Facing the state's worst drought, many communities have doubled down on water restrictions, leaving homeowners wondering what to do about their yellow lawns - which are getting crispier by the day.
The Lady Bird Johnson Wildflower Center has been fielding an unusually high volume of calls and e-mails on the subject. Mark Simmons, director of the center's Ecosystem Design Group, has been conducting research on native grasses for several years.
"The species that are largely used throughout the Southwest are often non-native species, like St. Augustine grass - they're not very drought tolerant. So, we're suggesting that this might be an opportunity to replace lawns with something more native."
Native grasses requiring significantly less water include buffalo grass and blue grama, Simmons says, as well as a commercial mix called Habiturf - all available in stores.

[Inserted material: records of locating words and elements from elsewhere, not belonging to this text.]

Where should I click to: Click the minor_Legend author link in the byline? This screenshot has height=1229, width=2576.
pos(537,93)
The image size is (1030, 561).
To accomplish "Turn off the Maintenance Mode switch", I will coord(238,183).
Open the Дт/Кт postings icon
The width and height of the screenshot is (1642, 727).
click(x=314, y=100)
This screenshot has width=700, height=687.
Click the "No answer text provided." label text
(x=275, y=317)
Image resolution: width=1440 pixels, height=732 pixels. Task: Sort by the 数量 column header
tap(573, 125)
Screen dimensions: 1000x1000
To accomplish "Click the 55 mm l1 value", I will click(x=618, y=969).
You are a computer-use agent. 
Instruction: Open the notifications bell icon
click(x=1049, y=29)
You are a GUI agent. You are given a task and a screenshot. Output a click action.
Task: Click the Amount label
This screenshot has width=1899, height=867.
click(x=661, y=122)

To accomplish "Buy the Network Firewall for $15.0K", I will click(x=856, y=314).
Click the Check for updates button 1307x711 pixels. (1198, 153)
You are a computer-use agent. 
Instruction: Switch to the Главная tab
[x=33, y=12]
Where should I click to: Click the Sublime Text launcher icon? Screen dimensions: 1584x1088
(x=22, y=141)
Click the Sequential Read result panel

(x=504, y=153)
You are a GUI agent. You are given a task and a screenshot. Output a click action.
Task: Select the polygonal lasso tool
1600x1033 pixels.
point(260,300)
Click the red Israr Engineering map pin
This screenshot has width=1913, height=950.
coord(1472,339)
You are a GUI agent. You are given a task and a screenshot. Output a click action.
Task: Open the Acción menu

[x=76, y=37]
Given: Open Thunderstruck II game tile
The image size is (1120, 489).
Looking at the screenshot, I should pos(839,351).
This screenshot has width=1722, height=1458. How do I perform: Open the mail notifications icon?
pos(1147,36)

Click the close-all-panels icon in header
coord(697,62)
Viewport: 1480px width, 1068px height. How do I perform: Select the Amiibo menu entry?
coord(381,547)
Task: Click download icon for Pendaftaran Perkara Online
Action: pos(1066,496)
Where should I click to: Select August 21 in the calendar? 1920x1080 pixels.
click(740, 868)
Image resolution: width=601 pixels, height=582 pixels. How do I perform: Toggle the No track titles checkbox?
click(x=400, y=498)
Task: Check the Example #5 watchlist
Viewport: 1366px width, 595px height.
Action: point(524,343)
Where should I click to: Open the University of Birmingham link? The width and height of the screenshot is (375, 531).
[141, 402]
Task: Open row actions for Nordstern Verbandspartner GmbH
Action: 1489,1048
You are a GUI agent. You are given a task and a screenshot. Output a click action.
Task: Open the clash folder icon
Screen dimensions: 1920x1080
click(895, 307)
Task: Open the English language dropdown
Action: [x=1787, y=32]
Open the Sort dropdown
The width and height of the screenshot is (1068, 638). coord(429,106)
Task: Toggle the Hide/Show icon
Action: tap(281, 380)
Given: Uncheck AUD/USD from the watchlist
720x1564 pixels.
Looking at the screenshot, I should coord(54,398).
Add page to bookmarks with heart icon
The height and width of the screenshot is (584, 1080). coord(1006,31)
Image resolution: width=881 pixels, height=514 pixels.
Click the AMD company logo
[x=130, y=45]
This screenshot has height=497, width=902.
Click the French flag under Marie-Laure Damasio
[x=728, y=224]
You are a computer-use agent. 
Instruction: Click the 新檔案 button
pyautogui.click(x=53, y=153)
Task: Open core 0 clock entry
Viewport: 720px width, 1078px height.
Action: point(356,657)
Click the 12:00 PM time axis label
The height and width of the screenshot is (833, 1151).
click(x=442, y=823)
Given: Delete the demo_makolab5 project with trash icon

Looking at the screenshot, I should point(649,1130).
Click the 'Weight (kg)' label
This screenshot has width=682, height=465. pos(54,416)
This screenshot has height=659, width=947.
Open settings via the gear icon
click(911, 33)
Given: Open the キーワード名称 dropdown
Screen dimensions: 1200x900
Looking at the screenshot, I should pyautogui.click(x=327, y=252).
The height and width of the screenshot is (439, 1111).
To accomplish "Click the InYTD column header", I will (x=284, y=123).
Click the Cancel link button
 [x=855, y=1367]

Some homeowners, he adds, are foregoing lawns altogether, replacing them with native plant landscaping.
One strategy Simmons recommends for people wanting to transition away from perpetually thirsty lawns is to let the non-native grasses die off now, and then get ready for planting in the spring.
"We should be thinking about soil preparation, because soil preparation is the key to a healthy lawn. If you do that now or over winter, and get the seed in by March-April, you'll be in good stead for next year."
Simmons cautions that even native grasses require a lot of water at first, so it's best to plant when there are no watering restrictions.
Most climate scientists say drought in Texas will be increasingly common in the foreseeable future, and Simmons says even skeptics of climate change might want to consider native plant options.
"The availability of water is always going to be an increasing issue. There's a limited amount of water which can go around. So, we see this trend of looking for options continuing."
The Lady Bird Johnson Wildflower Center website has a Drought Resource Center at wildflower.org/drought-resource-center with a variety of tips, guides, and articles about converting to native plants and grasses.